Mechanism validation and synergy analysis
Fig 3 presents the multimodal synergy gain rates of the MTMF-Grid model across different tasks on the SEWA and OPSD datasets. The gain rate is calculated as the difference between the single-modal model and MTMF-Grid model metrics, divided by the single-modal model metric and multiplied by 100%. Metrics including MAPE, Acc, and F1 correspond to different tasks respectively. From the data, there are significant differences in synergy gains across different scenarios. In the hourly electricity price forecasting task on the OPSD dataset, the gain rate reaches 12.77%, which is the highest among all tasks. This is because electricity price forecasting is strongly influenced by the coupling of multimodal features such as finance, technology, and environment. Single-modal models cannot cover such complex influencing factors, while the cross-modal fusion mechanism of MTMF-Grid effectively integrates multi-source information, greatly reducing prediction errors. The gain rate for the short-term load forecasting task on the SEWA dataset is 11.99%, which is also relatively high. This reflects that the fusion of “power demand + environment” dual modalities can effectively make up for the insufficient explanatory power of single power demand features for load fluctuations. In contrast, the gain rate for the load fluctuation risk task on SEWA is 5.48%, while the rates for the technical feasibility and environmental impact tasks on OPSD are 4.81% and 5.56% respectively. These tasks have relatively lower gain rates because the core features of such classification tasks are concentrated in a single modality. The marginal contribution of multimodal information is relatively limited, but classification accuracy can still be improved through cross-modal feature supplementation. The differences in multimodal synergy gains are highly correlated with the degree of task dependence on multi-source information. For prediction tasks sensitive to multi-factor coupling, the gain from multimodal fusion is more significant. For classification tasks with relatively concentrated features, the gain magnitude is lower but performance can still be stably improved. This result verifies the rationality of the MTMF-Grid model’s multimodal fusion mechanism, which can adaptively explore the synergistic value between modalities according to task characteristics, rather than introducing multimodal information indiscriminately.

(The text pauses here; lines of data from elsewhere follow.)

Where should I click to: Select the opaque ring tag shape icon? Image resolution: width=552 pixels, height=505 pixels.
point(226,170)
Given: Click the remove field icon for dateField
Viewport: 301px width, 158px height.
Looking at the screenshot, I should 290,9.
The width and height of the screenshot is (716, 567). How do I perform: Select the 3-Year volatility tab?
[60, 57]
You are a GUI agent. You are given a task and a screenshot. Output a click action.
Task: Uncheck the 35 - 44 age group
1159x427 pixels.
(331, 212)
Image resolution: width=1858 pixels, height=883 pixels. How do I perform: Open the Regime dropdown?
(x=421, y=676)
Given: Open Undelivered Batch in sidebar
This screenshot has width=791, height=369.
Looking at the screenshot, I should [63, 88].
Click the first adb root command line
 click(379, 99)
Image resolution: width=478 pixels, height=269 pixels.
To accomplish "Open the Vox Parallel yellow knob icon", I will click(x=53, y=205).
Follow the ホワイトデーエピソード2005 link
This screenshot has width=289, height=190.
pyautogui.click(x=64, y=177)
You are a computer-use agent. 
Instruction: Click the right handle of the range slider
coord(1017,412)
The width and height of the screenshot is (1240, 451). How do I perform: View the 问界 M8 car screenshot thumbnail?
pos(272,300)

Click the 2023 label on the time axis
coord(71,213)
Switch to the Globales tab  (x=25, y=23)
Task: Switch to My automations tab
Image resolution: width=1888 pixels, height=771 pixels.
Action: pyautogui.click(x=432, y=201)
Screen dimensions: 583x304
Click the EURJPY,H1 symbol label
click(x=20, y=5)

Table 6 compares the performance of variants with different modules removed across three test tasks: Short-Term Electric Load Forecasting (SEWA dataset), Hourly Electricity Price Forecasting (OPSD dataset), and Load Fluctuation Risk Forecasting (OPSD dataset). When the task-adaptive Transformer module is removed, the MSE of short-term electric load forecasting rises to 135.72, the MAE reaches 10.31, the MAPE of electricity price forecasting increases to 4.02%, and the accuracy of load fluctuation risk forecasting drops to 0.862. This is because the module designs dedicated attention channels for regression and classification tasks; its absence prevents the model from balancing the generality and task-specificity of features, thereby weakening its ability to capture core features of different tasks. After removing CFGM, the deterioration of various indicators is more pronounced: the MAPE of load forecasting rises to 4.48%, the MSE of electricity price forecasting reaches 94.87, and the F1-Score of the classification task is only 0.833. This is due to the fact that CFGM’s dual-branch attention and gating adjustment mechanism originally undertakes the role of dynamically mining intra-modal dependencies and inter-modal correlations. Its absence reduces multi-modal data fusion to simple concatenation, significantly lowering the effective information density of features. In contrast, when the adaptive training optimization mechanism is removed, the model performance is superior to the previous two ablation variants (e.g., load forecasting MAPE of 4.01% and classification accuracy of 0.878) but still has obvious shortcomings. This is because the loss of the mechanism’s function of calculating loss variance through sliding windows and dynamically adjusting task weights leads to unresolved gradient conflicts in multi-task training, resulting in an imbalanced training process. From the performance differences among the ablation variants, it can be seen that the three core modules have distinct impacts on model performance: the task-adaptive Transformer determines the task adaptability of features, CFGM dominates the fusion efficiency of multi-modal data, and the adaptive training optimization mechanism ensures the balance of the training process. The synergistic effect of the three is the key to the model’s high performance in multi-task and multi-modal scenarios, among which CFGM contributes the most significantly to multi-modal fusion.
Discussion
This research introduces the MTMF-Grid model, designed to evaluate power grid investment projects by addressing challenges in handling mixed tasks and dynamic, multi-source data. The model is particularly suited for power grid scenarios, where data is often heterogeneous and incomplete.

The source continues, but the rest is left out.